This is so fucking simple, create protocols, you even imply that in your conclusion. Where is your research that will do exactly that? Maybe something in these 9? The first thing needed is an OBJECTIVE DAMAGE DIAGNOSIS. The National Institutes of Health Stroke Scale(NIHSS) is not objective.
Early Mobilization (9 posts)
Early Mobilization After Stroke: Do Clinical Practice Guidelines Support Clinicians' Decision-Making?
- 1Florey Institute of Neuroscience and Mental Health, Heidelberg, VIC, Australia
- 2National Health and Medical Research Council (NHMRC) Centre for Research Excellence in Stroke Rehabilitation and Brain Recovery, Melbourne, VIC, Australia
- 3Melbourne School of Health Sciences, University of Melbourne, Parkville, VIC, Australia
- 4Melbourne Medical School, University of Melbourne, Parkville, VIC, Australia
- 5Melbourne Brain Centre, Royal Melbourne Hospital, Melbourne, VIC, Australia
Importance: Early mobilization, out-of-bed activity, is a component of acute stroke unit care; however, stroke patient heterogeneity requires complex decision-making. Clinically credible and applicable CPGs are needed to support and optimize the delivery of care. In this study, we are specifically exploring the role of clinical practice guidelines to support individual patient-level decision-making by stroke clinicians about early mobilization post-stroke.

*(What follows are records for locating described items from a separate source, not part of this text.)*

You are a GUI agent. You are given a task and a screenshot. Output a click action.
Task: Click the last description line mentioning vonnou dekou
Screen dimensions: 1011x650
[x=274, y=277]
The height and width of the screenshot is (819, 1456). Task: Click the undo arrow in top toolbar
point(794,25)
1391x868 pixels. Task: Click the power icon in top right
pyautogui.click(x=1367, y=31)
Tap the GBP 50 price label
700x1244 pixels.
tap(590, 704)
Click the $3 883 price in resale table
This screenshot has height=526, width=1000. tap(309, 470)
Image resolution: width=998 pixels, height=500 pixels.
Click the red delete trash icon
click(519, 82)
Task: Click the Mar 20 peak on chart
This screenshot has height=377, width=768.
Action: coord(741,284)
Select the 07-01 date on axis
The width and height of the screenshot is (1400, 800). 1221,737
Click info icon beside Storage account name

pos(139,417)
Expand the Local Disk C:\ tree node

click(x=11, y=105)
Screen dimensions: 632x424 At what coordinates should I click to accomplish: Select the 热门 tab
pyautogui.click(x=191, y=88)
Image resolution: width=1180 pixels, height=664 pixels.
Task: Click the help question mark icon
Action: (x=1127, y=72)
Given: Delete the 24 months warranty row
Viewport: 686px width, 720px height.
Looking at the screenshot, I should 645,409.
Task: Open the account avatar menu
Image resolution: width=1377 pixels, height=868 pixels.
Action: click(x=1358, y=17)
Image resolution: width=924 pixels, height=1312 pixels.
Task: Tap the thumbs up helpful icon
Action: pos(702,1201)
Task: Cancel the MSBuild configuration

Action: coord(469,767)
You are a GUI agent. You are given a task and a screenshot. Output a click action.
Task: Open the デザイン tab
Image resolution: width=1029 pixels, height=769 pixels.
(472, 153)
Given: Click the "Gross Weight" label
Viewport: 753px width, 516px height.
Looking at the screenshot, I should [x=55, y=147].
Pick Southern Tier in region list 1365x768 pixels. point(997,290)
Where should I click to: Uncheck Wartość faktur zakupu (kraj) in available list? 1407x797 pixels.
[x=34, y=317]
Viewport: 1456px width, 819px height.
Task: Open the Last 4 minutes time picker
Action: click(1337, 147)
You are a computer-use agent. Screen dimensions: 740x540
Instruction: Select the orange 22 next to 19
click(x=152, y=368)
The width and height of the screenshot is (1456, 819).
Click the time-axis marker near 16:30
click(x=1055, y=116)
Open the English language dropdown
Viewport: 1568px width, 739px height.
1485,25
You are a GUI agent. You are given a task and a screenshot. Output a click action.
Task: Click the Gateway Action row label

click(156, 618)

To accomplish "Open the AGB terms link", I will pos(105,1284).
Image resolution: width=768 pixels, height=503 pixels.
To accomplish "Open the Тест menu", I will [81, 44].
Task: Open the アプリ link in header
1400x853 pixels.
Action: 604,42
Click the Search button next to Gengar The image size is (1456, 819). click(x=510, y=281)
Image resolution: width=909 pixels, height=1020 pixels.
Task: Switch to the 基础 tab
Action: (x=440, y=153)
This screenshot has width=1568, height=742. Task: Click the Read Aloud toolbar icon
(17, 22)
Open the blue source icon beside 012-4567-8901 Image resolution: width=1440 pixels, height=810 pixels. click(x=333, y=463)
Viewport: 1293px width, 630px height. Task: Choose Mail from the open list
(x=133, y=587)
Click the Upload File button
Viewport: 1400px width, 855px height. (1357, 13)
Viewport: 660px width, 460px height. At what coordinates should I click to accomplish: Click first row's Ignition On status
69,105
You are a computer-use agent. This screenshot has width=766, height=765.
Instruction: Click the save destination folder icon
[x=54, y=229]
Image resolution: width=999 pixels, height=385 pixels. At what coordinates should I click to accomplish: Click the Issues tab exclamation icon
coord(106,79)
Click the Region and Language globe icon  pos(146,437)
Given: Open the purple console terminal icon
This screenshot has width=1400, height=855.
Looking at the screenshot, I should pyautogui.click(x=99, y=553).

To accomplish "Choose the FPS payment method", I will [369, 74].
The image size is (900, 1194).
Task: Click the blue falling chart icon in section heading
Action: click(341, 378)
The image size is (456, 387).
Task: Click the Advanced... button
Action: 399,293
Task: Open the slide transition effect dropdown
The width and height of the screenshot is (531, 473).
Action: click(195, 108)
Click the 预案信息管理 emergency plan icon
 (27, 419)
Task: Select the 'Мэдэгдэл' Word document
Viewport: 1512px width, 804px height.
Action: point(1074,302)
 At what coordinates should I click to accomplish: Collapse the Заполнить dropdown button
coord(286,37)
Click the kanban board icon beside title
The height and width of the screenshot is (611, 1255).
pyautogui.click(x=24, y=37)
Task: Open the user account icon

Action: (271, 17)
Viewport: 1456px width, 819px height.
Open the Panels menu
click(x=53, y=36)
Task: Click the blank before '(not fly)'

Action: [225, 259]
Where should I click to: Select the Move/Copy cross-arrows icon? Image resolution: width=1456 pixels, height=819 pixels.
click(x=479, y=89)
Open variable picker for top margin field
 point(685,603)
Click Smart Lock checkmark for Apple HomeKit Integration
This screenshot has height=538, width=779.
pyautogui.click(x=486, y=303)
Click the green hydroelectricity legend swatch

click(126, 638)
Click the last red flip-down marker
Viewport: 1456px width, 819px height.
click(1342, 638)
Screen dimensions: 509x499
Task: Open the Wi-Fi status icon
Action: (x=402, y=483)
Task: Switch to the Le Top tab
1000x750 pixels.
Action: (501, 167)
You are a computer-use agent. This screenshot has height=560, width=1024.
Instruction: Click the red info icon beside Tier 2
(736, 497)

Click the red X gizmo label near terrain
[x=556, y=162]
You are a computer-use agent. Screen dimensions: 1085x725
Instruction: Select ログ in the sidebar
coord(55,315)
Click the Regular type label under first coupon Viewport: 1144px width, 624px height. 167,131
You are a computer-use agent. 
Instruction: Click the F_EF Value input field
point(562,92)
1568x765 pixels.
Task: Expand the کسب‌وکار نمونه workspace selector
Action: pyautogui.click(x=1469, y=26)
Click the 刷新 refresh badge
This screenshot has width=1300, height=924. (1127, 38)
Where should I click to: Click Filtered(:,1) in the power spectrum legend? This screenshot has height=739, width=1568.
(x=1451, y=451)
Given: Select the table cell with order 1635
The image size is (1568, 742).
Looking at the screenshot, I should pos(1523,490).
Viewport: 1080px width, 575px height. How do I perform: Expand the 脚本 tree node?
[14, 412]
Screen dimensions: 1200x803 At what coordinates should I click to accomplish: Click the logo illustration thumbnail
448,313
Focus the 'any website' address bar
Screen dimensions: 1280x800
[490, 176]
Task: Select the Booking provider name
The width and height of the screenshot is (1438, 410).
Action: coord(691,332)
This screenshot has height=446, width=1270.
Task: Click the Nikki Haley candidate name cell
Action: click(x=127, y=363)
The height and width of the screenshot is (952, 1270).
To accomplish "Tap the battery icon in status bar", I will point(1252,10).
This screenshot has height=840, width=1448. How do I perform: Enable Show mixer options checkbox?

Methods: Our study uses a novel, two-pronged approach. (1) A review of CPGs containing recommendations for early mobilization practices published after 2015 was appraised using purposely selected items from the Appraisal of Guidelines Research and Evaluation–Recommendations Excellence (AGREE-REX) tool relevant to decision-making for clinicians. (2) A cross-sectional study involving semi-structured interviews with Australian expert stroke clinicians representing content experts and CPG target users. Every CPG was independently assessed against the AGREE-REX standard by two reviewers. Expert stroke clinicians, invited via email, were recruited between June 2019 to March 2020.The main outcomes from the review was the proportion of criteria addressed for each AGREE-REX item by individual and all CPG(s). The main cross-sectional outcomes were the distributions of stroke clinicians' responses about the utility of CPGs, specific areas of uncertainty in early mobilization decision-making, and suggested parameters for inclusion in future early mobilization CPGs.
Results: In 18 identified CPGs, many did not adequately address the “Evidence” and “Applicability to Patients” AGREE-REX items. Out of 30 expert stroke clinicians (11 physicians [37%], 11 physiotherapists [37%], 8 nurses [26%]; median [IQR] years of experience, 14 [10–25]), 47% found current CPGs “too broad or vague,” while 40% rely on individual clinical judgement and interpretation of the evidence to select an evidence-based choice of action. The areas of uncertainty in decision-making revealed four key suggestions: (1) more granular descriptions of patient and stroke characteristics for appropriate tailoring of decisions, (2) clear statements about when clinical flexibility is appropriate, (3) detailed description of the intervention dose, and (4) physical assessment criteria including safety parameters.
Conclusions: The lack of specificity, clinical applicability, and adaptability of current CPGs to effectively respond to the heterogeneous clinical stroke context has provided a clear direction for improvement.